--- start TEXT EXTRACT ---

11. PINEAPPLE EXPRESS (2008)
Surprisingly hilarious Hollywood stoner movie Pineapple Express starred James Franco in a breakout comedic role (not counting Spider-Man 3) who, alongside Seth Rogen, ends up on the run from a murderous drug dealer. Peculiar hired gun Craig Robinson almost catches up with them, missing them by mere seconds—as his novel method of timekeeping (pictured) demonstrates.
10. FREEJACK (1992)
What was this film even about? Like a drunk nineties version of Blade Runner made to the budget of Battle for the Planet of the Apes, this borderline unwatchable mess stars Emilio Estevez, Rene Russo and Mick Jagger as participants in some inspecific dystopian-set plot or other.
Make it to the end and you’ll see Estevez and Russo zip through a screen, through a wormhole into a glitchy digital world where they meet Anthony Hopkins. Revealed to be evil, Hopkins delivers the most swelteringly enjoyable line in all of science fiction-dom.
09. TASHAN (2008)
While not generally well-received, this Bollywood gem features, amongst other things, a knowing take on Anglophilia and a catchy song done in whiteface. It also contains one of the greatest character entrances you’ll see: Akshay Kumar as provincial hoodlum Bachchan Pande who, late for his role as the many-headed Ravan in a local production of the Ramayana, rocks up on a moped as his theme song plays. Kumar’s nine identical cut-out heads effect a truly singular image.
08. THE LAWNMOWER MAN (1992)
Simultaneously the greatest and worst film ever made, this early nineties gem stars Pierce Brosnan (with an EARRING) as the doctor whose virtual reality technology boosts the intellect of idiot groundskeeper Jobe (a pioneering ‘Simple Jack’ turn by Jeff Fahey) before driving him mad with power.
Of note for the early digital aesthetic of its extended ‘virtual’ scenes, The Lawnmower Man is an enjoyably loose stab at technological prescience as its characters delve into cyberspace. Equally rewarding, however, are the opening scenes in which a test-subject chimp in a VR helmet plays computer games in a gyroscope then breaks out of a high-security facility. Two words for you: CHIMP CAM.
07. THE MATRIX (1999)

--- end TEXT EXTRACT ---

DIRECTION 1:
Transcribe the film countdown, everything from "09. TASHAN (2008)" down to "LAWNMOWER MAN (1992)".
DIRECTION 2:
According to the film countdown, what vehicle does Akshay Kumar's character ride in when he arrives in Tashan?
DIRECTION 3:
Resume the film countdown from the point where it stops.

--- start GIVEN INFORMATION ---

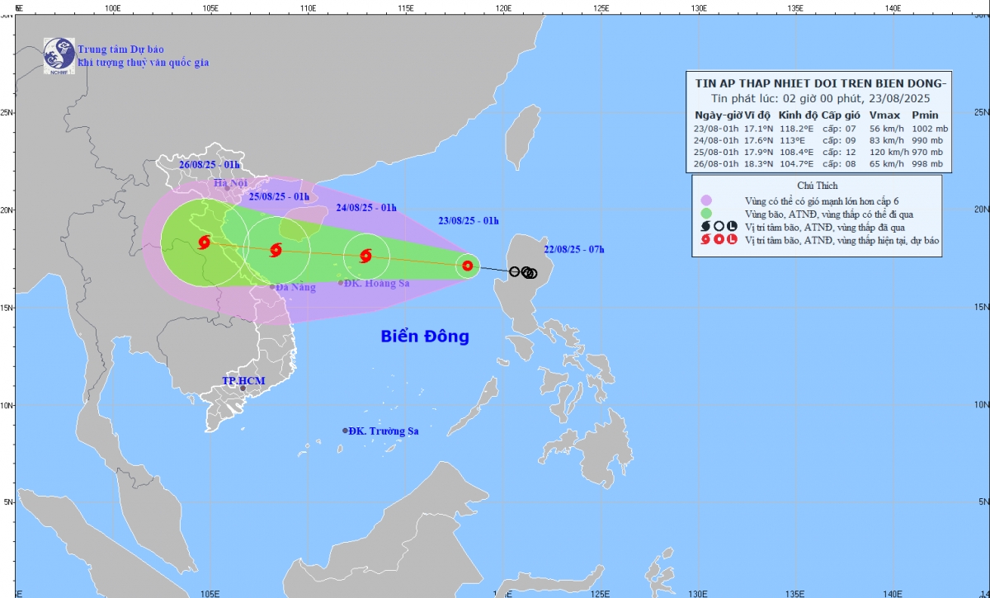The image size is (990, 598).
Task: Click the red storm swirl icon in legend
Action: pos(705,240)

--- end GIVEN INFORMATION ---

RESULT 1:
09. TASHAN (2008)
While not generally well-received, this Bollywood gem features, amongst other things, a knowing take on Anglophilia and a catchy song done in whiteface. It also contains one of the greatest character entrances you’ll see: Akshay Kumar as provincial hoodlum Bachchan Pande who, late for his role as the many-headed Ravan in a local production of the Ramayana, rocks up on a moped as his theme song plays. Kumar’s nine identical cut-out heads effect a truly singular image.
08. THE LAWNMOWER MAN (1992)

RESULT 2:
A moped.

RESULT 3:
Oh, well, quelle surprise, it’s The Matrix…
The Wachowski Brothers’ near-perfect cyber noir provides one of the most well-rounded, exemplary instances of virtual reality in cinema available for viewing. Entrants into the eponymous construct live on shitty ships in an even shittier industrial wasteland, and download into the illusory digital world by having a very dirty-looking pipe shoved in the back of their head. Moreover, though, the aesthetics of binary code that drape their way across the film imply an atomisation of the world and individual more undermining than any specific narrative threat the film contains.
A mainstream Hollywood success that’s also something of a good, thoughtful film, this is nothing short of a cinema landmark. How else can we justify the misjudged sequels, the slew of bloated spectacles the directors have gone on to produce, and—most insipid of all—the fact that for a while back there people thought it was OK to leave the house in three-quarter length leather jackets?
06. INCEPTION (2010)
Who wants to go to a warehouse and attach themselves to a drip!
Another high-quality mainstream Hollywood success, Christopher Nolan’s exquisite, tightly-plotted intellectual action thriller about dreams and dreams within dreams (and dreams within dreams within dreams) features a to-die-for cast and a series of great set pieces. Hard to overrate, each element of this movie is finely balanced and expertly handled; even the palpably tragic love story with Marion Cotillard, reaching as it does a shameless fever pitch, will have you at bonjour and leave you heartbroken.
05. WOMAN OF THE DUNES (1964)
A long Japanese treat based on the novel of the same name by Kobo Abe (a writer of impeccable central conceits), this dazzlingly dark wonder sees an insect collector on a field trip trapped by local villagers in a sandpit inhabited by a lonely widow. Unable to escape the pit and forced to incessantly dig sand alongside the woman, with whom he becomes increasingly intimate, this is a spellbinding tale of imprisonment, impotence and fatalism that’ll have you repeatedly checking for the nearest exit.
04. WORLD ON A WIRE (1973)
OK, OK, so it’s not a movie per se — but Rainer Werner Fassbinder’s epic TV serial presents us with one of the best (and most goddamn stylish) cyberpunk entrances ever.
Predating The Matrix by over twenty-five years, this adaptation of curiosity sci-fi novel Simulacron-3 (on which 1999 film The Thirteenth Floor is also based) makes it seem one hundred per cent feasible that you could download into a verisimilitudinous virtual reality world in Germany in the early seventies. Creepy and thrilling, with a real pervading sense of uncertainty, World on a Wire wows through deftly-dealt understatement.
03. TAXIDERMIA (2006)
Cut to a tit—a big, fat tit with a big dark nipple as a baby is being breastfed. Pan to the side and a window with frosted glass, moving close to the frosted glass, the crystal of the glass as we go through and outside, and out, to a giant bird’s ass. The bird takes a shit.
György Pálfi’s affrontive Hungarian horror/miscellaneous masterpiece offers us this, the most devastating and unexpected of shot transitions. Implicative of a cinema that’s as transducive as human consciousness, this form of visual segue was perfected in Pálfi’s earlier, less shocking (in fact very charming) film Hukkle.
02. STALKER (1979)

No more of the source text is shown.